Believe it or not, there's one more thing that can ruin the fun (learned the hard way): Apache's AddDefaultCharset http://httpd.apache.org/docs/2.0/mod/core.html#AddDefaultCharset
I know it's disabled on most servers, but I had the "luck" to come across on a server which had it set to Latin-1 (ISO-8859-1), overwriting every other setting.
Thought to mention it :)
Cheers,
Robert
March 18th, 2009 at 20:50 #
Ah yeah - that didn't come up today, but I've come across that one before too.
Thanks for commenting - no doubt it'll help me when I come back here in 6 months time :)
Regards,
Rob...
March 18th, 2009 at 22:15 #
Rob, in ZF i use MySQLi driver and i set my connection charset in this way:
$dbAdapterMySQLi->getConnection()->set_charset("utf8");
:)
March 19th, 2009 at 06:22 #
How to configure this for Zend_Db if I use config.ini file?
March 19th, 2009 at 06:57 #
Diego,
Thanks for the tip :)
Kreoton,
untested, but try:
db.params.driver_options.0.PDO::MYSQL_ATTR_INIT_COMMAND = "SET NAMES UTF8;"Regards,
Rob...
(Update: don't use the above!)
March 19th, 2009 at 08:43 #
A couple of slightly different methods here for Zend_DB
http://zfsnippets.com/snippets/view/id/13
March 19th, 2009 at 10:18 #
Kreoton & Rob:
I don't think
db.params.driver_options.0.PDO::MYSQL_ATTR_INIT_COMMAND = "SET NAMES UTF8;"
will work. I'm using
db.params.driver_options.1002 = "SET NAMES utf8"
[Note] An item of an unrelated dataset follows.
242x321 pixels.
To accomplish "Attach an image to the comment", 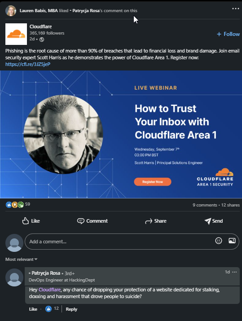I will [x=232, y=241].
and that's working like a charm (1002 is the integer value for PDO::MYSQL_ATTR_INIT_COMMAND).
Best regards
Stefan
March 19th, 2009 at 10:39 #
@4,7
db.params.driver_options.1002 = "SET NAMES utf8"
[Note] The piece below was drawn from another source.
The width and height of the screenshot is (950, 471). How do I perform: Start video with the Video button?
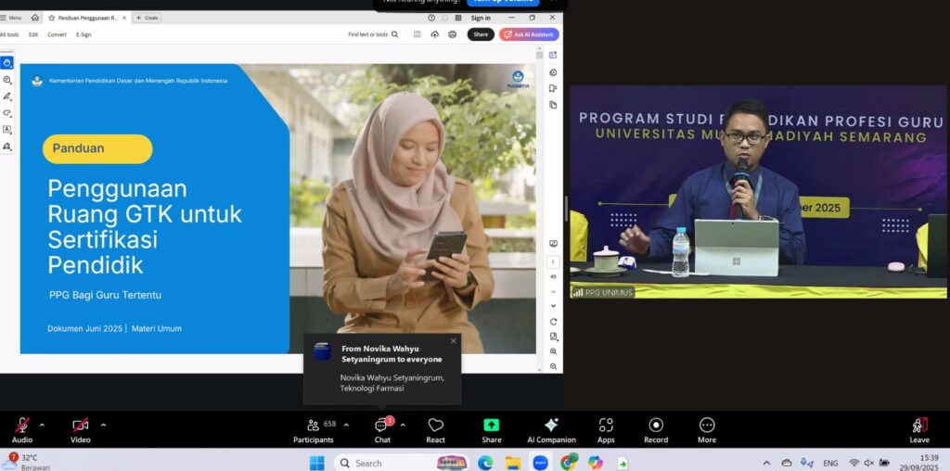pos(80,426)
will indeed work. I don't think there's any way to use the constants.
When dealing with utf8 you may also need to set the encoding of your script files, especially if the £ is in that file, and not the database.
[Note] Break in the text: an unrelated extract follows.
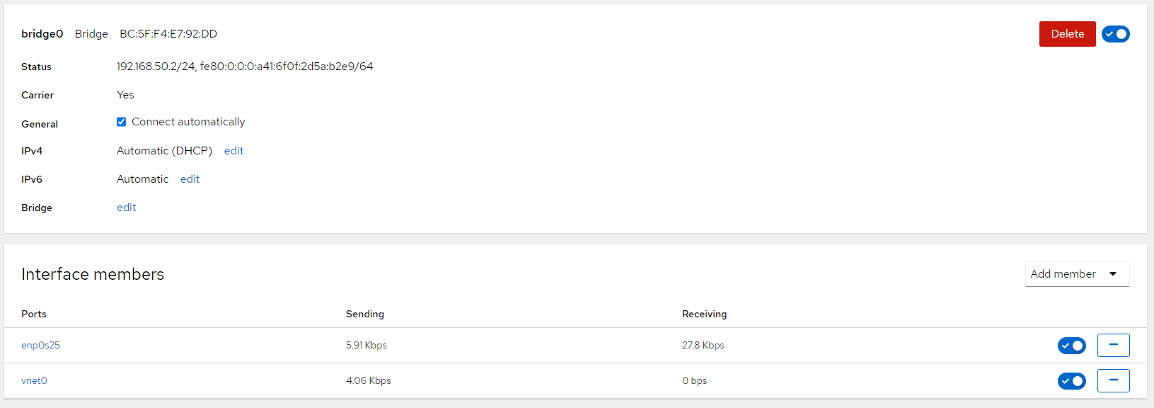The image size is (1154, 408).
Task: Disable the enp0s25 port toggle
Action: 1071,346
March 19th, 2009 at 11:08 #
Stefan and David,
Well, it was a complete guess :)
I trust your information as you've actually used it!
Regards,
Rob...
March 19th, 2009 at 11:54 #
I don't think I've met a web developer who hasn't had encoding issues. It's good to have all these points listed.
I just want to know why all the latest software releases aren't defaulting to utf-8?!
March 19th, 2009 at 12:19 #
I'm sure there are many reasons. I know that if utf8 had been the default when I started programming (and using iso-8859-1 for my webpages) it would have caused problems. Probably for compatibility reasons like these
March 19th, 2009 at 13:00 #
Good reference post! Bookmarked in case I ever need this =)
March 19th, 2009 at 13:57 #
Don't forget to use UTF-8 compatible functions in PHP for string comparison.
Most string operations won't work for UTf-8 encoded strings because a utf-8 char is 4 bytes where ascii is 1 byte.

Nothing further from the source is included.